Uchendu O. Mbah , Ijere D. Nwanne , Obinna Jeremiah , Anthony Cemaluk C. Egbuonu (2019). Renal-Biofunction Potentials of Ethanolic Extract of Solanum Melongena Linn Fruit on Monosodium Glutamate- Intoxicated Rats and Kidney Histology. Journal of Diagnostics, 6(1): 1-8. DOI: 10.18488/journal.98.2019.61.1.8
This study evaluated the renal biofunction potentials of ethanolic extract of Solanum melongena Linn fruit on monosodium glutamate-intoxicated rats' and kidney histology using standard protocol. Twenty four Wistar rats that weighed 105.00 ± 7.00 g were used. The rats were assigned into 6 groups of 4 each and fed thus: Group 1 (control, feed and distilled water only), Group 2 (8000mg/kg body weight monosodium glutamate (MSG)), Group 3 (300mg/kg body weight (bw) the sample extract), Group 4 (8000mg/kg bw MSG + 100mg/kg bw the sample extract ), Group 5(8000mg/kg bw MSG+ 300mg/kg bw the sample extract) and Group 6 (8000mg/kg bw MSG+ 500mg/kg bw the sample extract) daily for 14 days.

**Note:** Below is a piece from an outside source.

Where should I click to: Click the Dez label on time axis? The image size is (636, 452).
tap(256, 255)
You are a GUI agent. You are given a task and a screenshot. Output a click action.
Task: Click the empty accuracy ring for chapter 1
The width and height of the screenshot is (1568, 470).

The results were expressed as mean ± S.E.M and one-way analysis of variance (ANOVA), followed by a Duncan posthoc test was done to test for significance using SPSS version 22.0. The exposure of MSG resulted in a significant (P =0.05) increase in the activities of serum urea, creatinine, potassium ion, chloride ion, and sodium ion compared to the control. MSG and ethanolic extract of Solanum melongena Linn fruit co-treated groups at different concentrations were significantly (P =0.05) reduced to become comparable to the control group. MSG consumption in high concentration alters renal biofunction and this is also evident in the histology of the studied rats' kidney sections. However, the protective roles of ethanolic extract of Solanum melongena Linn fruit were notably at 500mg/kg of body weight in rats, a pointer to the dose-dependent function.
This research underscores the possible MSG-intoxication effects on the renal system in high concentration be it inadvertently or not and as well as the possible ameliorative roles of Solanum melongena Linn fruit on the affected organ on a dose-dependent function.